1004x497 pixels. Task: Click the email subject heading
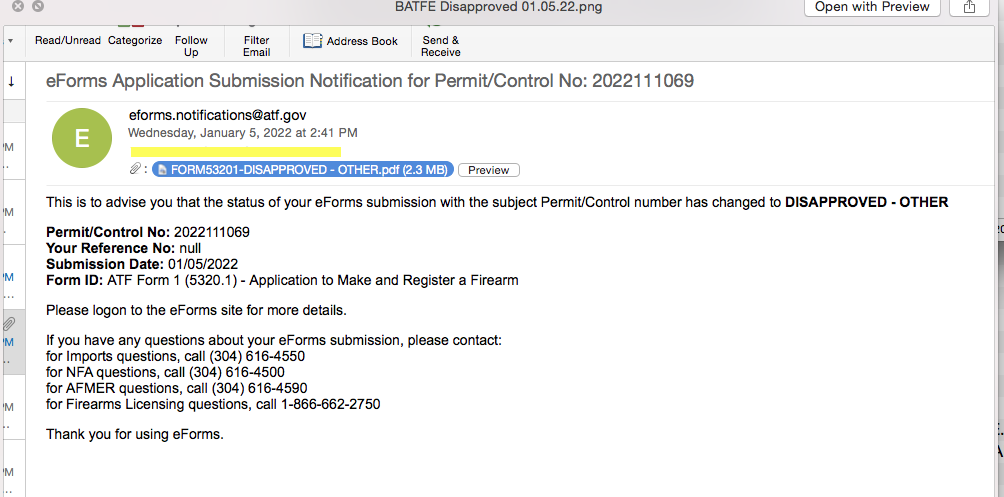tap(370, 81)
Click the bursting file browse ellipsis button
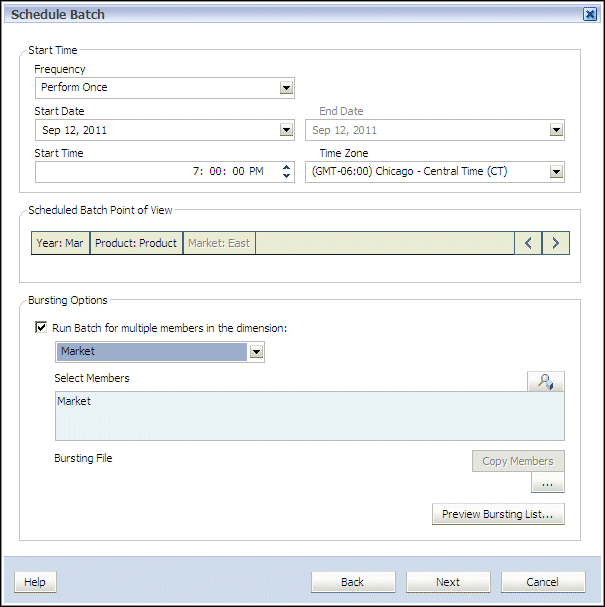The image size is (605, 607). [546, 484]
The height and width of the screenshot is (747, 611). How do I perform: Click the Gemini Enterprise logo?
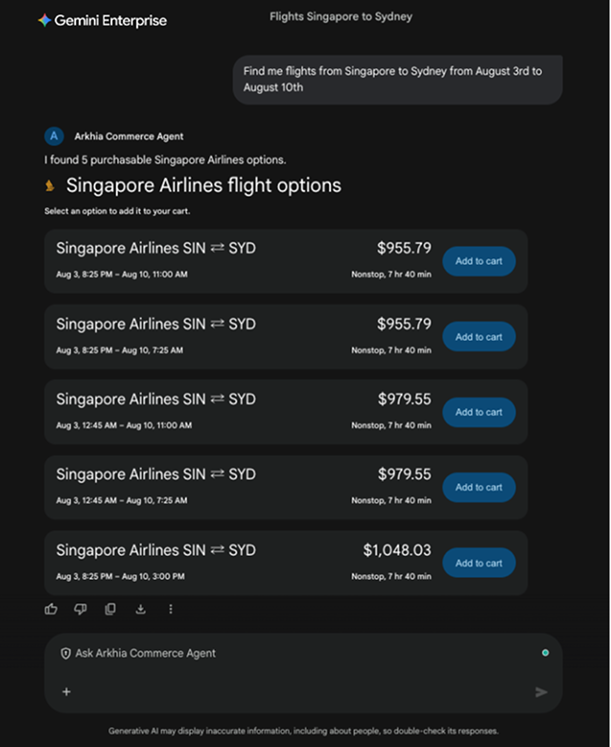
__________
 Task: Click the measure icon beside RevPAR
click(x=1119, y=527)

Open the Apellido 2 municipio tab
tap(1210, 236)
__________
▶ [EXERCISE OBJECTIVE] What's needed is an exact copy of the lines above from the one with "Click the bursting" through the one with "The height and", both included; the pictures stay out.

▶ [RESPONSE TO THIS TASK]
Click the bursting file browse ellipsis button
The image size is (605, 607). [546, 484]
The height and width of the screenshot is (747, 611). How do I perform: Click the Gemini Enterprise logo?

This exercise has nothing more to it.